As she read, I couldn’t help but admire the steadiness of Broder’s performance. There was no uncertainty, no hesitation as she unnerved us then opened the floor for us to speak. She forced us to join her in vulnerability then took a step back, waiting to see what we would do with it. I can’t say that I’ve experienced that at an author reading before – it was dizzying, like being taken outside of myself while also compelling me to viscerally experience my body in a room full of mostly strangers.

The questions ranged from the personal to the process. I asked about her approach to the various genres she writes in (poetry, fiction, nonfiction), and she explained her dictation method of finishing rough drafts, how that keeps her from getting lost in editing the same line over and over and never finishing the project. Others asked about her creativity in sobriety (Broder is many years in recovery from alcoholism) and how she transitioned from the famously clipped, sharp style of @sosadtoday to the more complex style she employs in The Pisces.

She was generous in all of her replies, looking the question-asker in the eye as she responded. As she spoke to me, it was as if we were two friends sitting across a small table at a sidewalk café, getting to know one another better over steamed milk and bitter espresso. This honored the courage it took to ask a question at all, made us feel special, like we weren’t just another mob of fans asking a celebrity probing questions as a form of entertainment.

Once our questions had been answered, Broder moved back to the coffee bar to sign books and share hugs and take selfies. The queue snaked across the concrete floor, humming with secret-sharing and laughter.

Standing in line, I struck up a conversation with a young woman named Priya. We talked about tattoos and politics, books and poetry and getting out of Texas (she lives in New York but grew up in a Dallas suburb). Her hair was gorgeous, thick black curls cut above the shoulder, and as she walked away after meeting Broder, I instantly regretted not exchanging information to keep in touch as we went our separate ways.

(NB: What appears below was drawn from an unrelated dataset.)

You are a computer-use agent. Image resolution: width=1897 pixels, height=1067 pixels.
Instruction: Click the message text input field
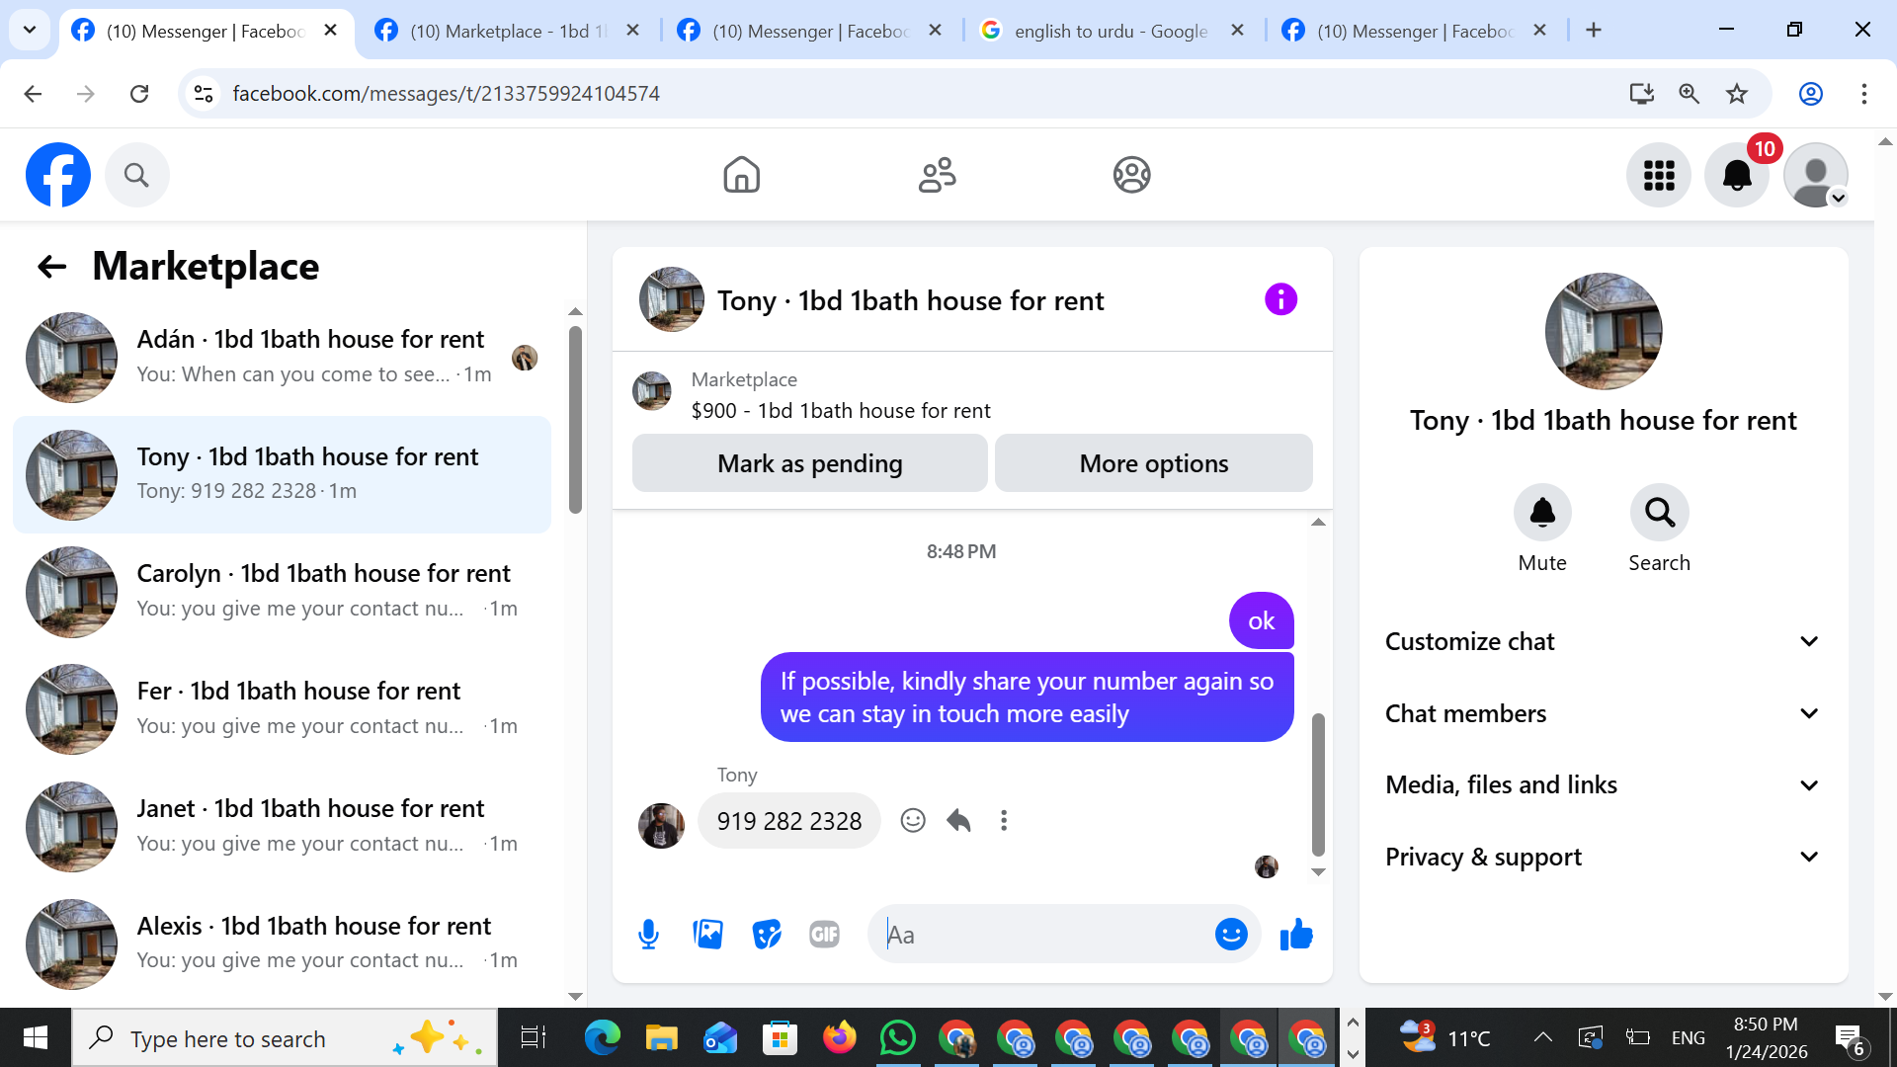(1042, 934)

Stepping up to meet Broder one-on-one, I was inexplicably tongue-tied. I showed her my journal, which features a stunning image of a mermaid on the cover, and rambled about my love of mythic sea creatures as she signed the first page for me. We joked with Cristina and Fatima about the neighborhoods in Dallas, but I felt on the fringe, a non-citizen that spends most of her time in Deep Ellum and Oak Cliff when in the city. The encounter ended with my awkward silence and shuffling retreat to the other end of the coffee bar, where I caught up with Fatima and pretended like everything was normal until the event was over.

As I walked back to my car, I played the three-minute interaction over and over in my head, at two and three times speed, anxiety and self-loathing distorting my memory – I was worse than awkward, I was weird, I was inept, I had made a fool of myself in front of someone I admired, I had ruined my opportunity to connect with another writer in the way only writers can. I was furious with myself and on the verge of a breakdown – until I thought about The Pisces and Lucy and the ways she replayed her conversations with lovers, analyzed responses for potential rejection or acceptance. Her insecurity threatened every exchange – and so did mine.

I took a deep breath, synced my phone with my car, and called my husband.

“How did it go?” he asked, his voice like that of a god in surround sound as I pulled away from the curb.  

“Great,” I said. “I’m so glad I came.”